The pages of FCR offer no guidance to would-be constructors as to any systematic way of solving such abstract jig-saw puzzles as these. The only hint that I can offer is that it seems to help if the clumps, pieces incorporating a 2×2 part, are as far as possible reserved for later insertion, particularly the asymmetric clumps which have more possible positions.
A construction feature that is of interest in smaller arrangements is to distinguish between pieces that abut the outer edges of the pattern. For short we describe these as being on edge, pieces that do not abut the edge we call internal. In some cases it is helpful to show the outline dividing the internal and edge pieces by a bolder line.
In the case of holes in a shape the convention is adopted of showing them shaded in if they are small but left white if they are larger and cannot be confused with the construction pieces. Of course there is an ambiguity as to whether an area outlined by pieces represents a hole or another piece. Sometimes we count it as a piece and sometimes as a hole depending on what sets of pieces we are concentrating attention on. The same goes for indentations round the edges. We usually leave these white, but sometimes count them as holes or as pieces, or parts thereof. This ambiguity occurs, for instance, in the popular problem of placing the twelve 5-square pieces on the 8×8 chessboard leaving four squares uncovered.
One of the fascinating aspects of polyominoes is the curious mixture that they provide of arithmetic and geometry. To cover an area of N squares we must select an appropriate set of pieces, and preferably the choice should not be arbitrary, nor the result of too many conditions.
To show consistency in the diagrams in this study I have drawn most of the figures with the unit squares the same size, namely one eighth of an inch (0.75 pica) wide.

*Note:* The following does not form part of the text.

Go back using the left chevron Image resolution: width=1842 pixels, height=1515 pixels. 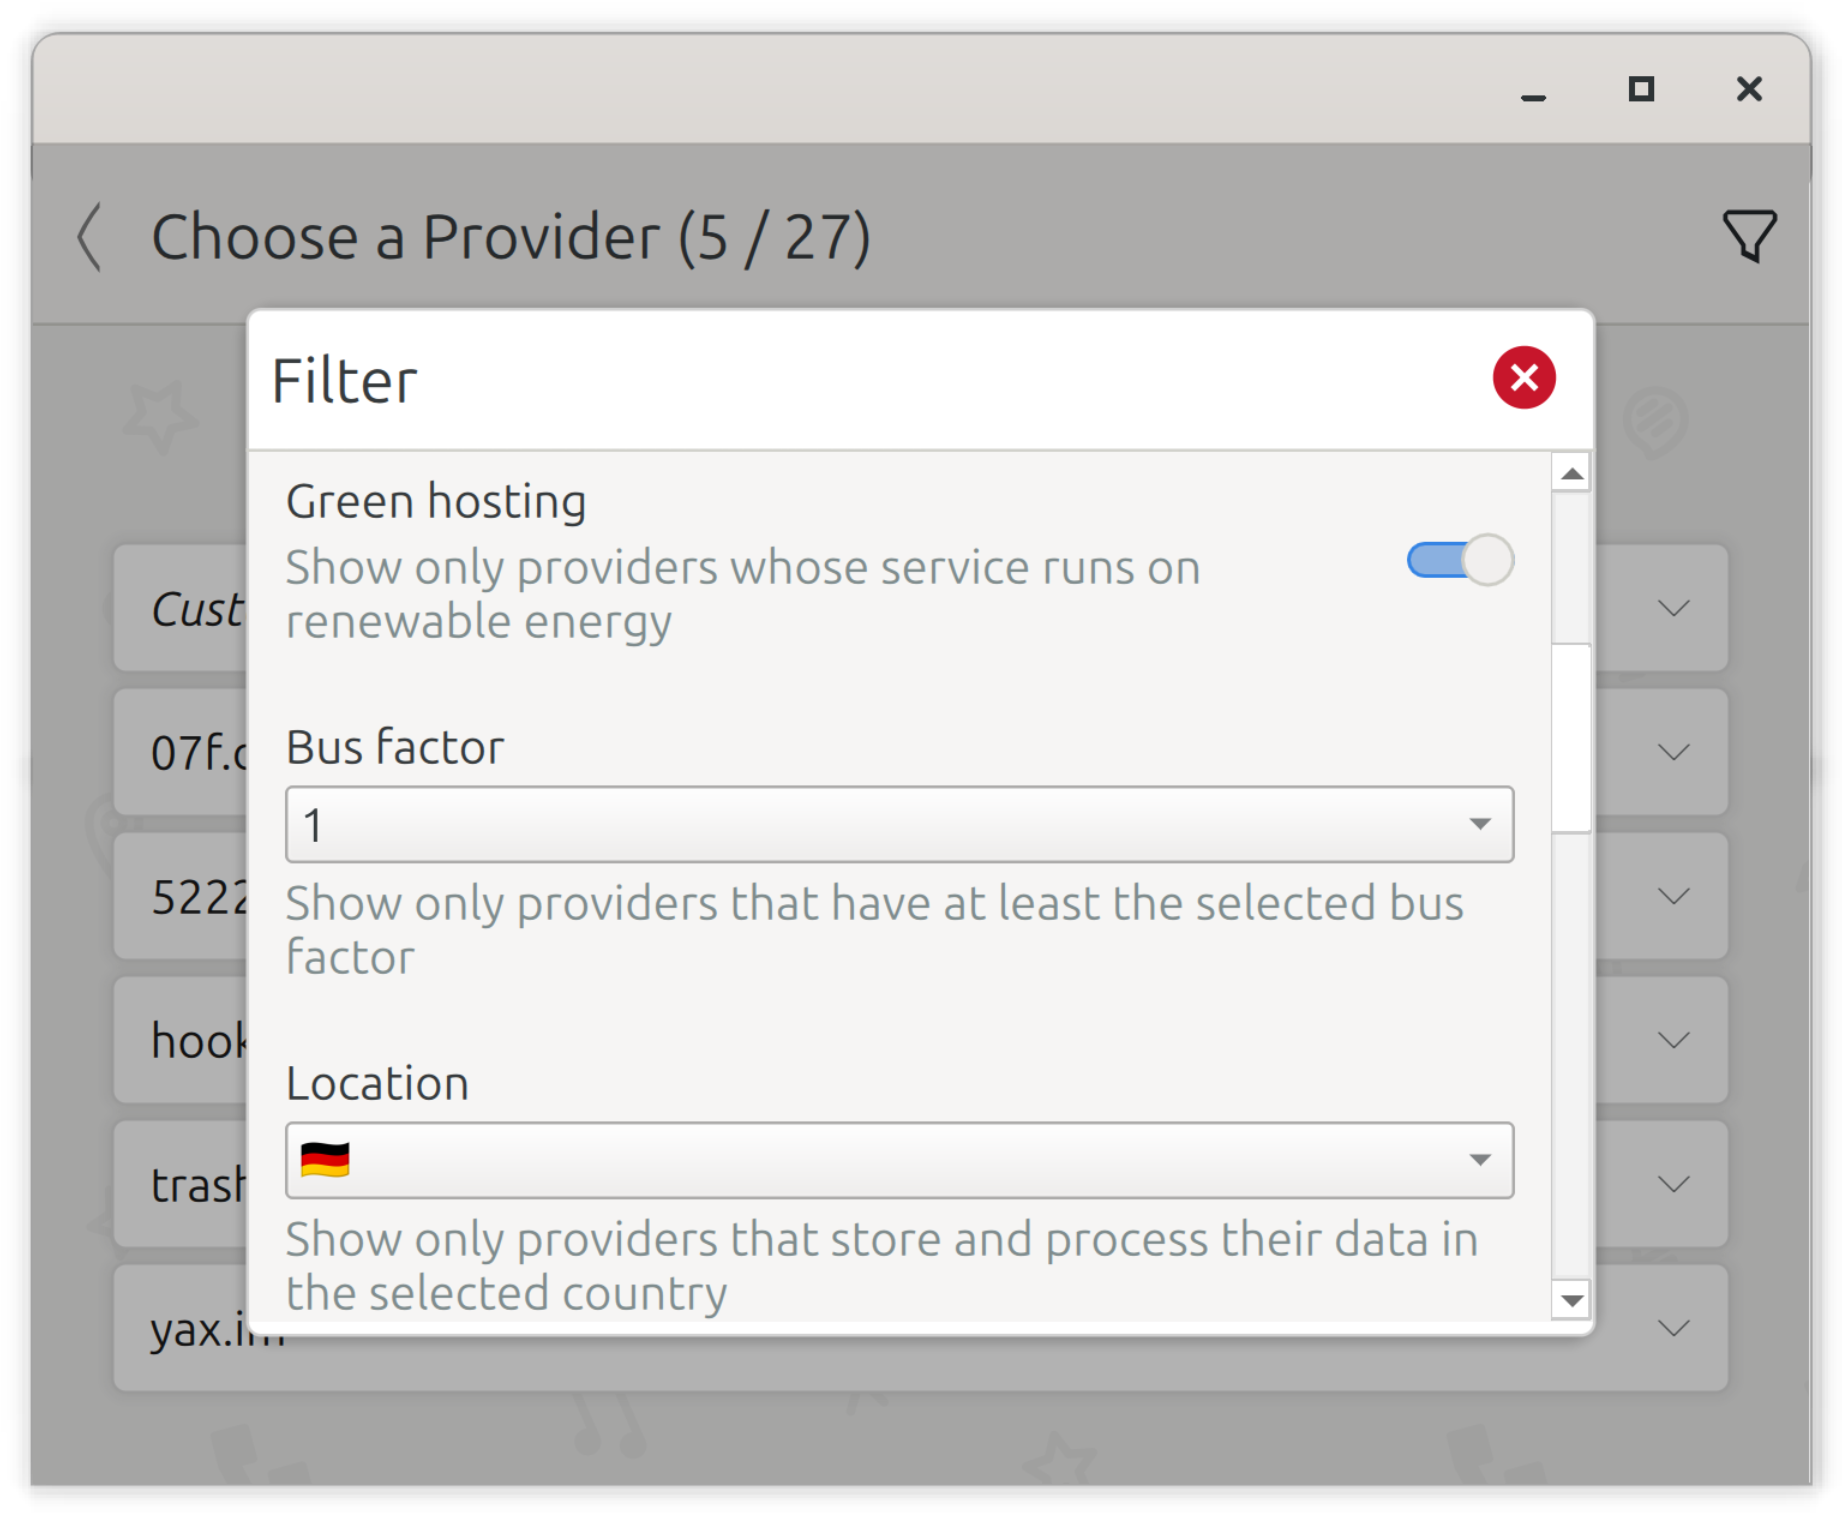coord(90,237)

This gives 48 units across an A4 page (between inch margins), sufficient to show five 8×8 boards, with unit spacing.
In formulas I show multiplication by a middot (·) but use the diagonal cross (×) as an abbreviation for 'by' in stating the size of rectangular boards (m×n). For example, a board of 30 cells may be 1×30 or 2×15 or 3×10 or 5×6.
In counting the number of solutions we consider only the number of generic or 'geometrically distinct' arrangements—rotations, reflections and chequerings of the patterns being discounted.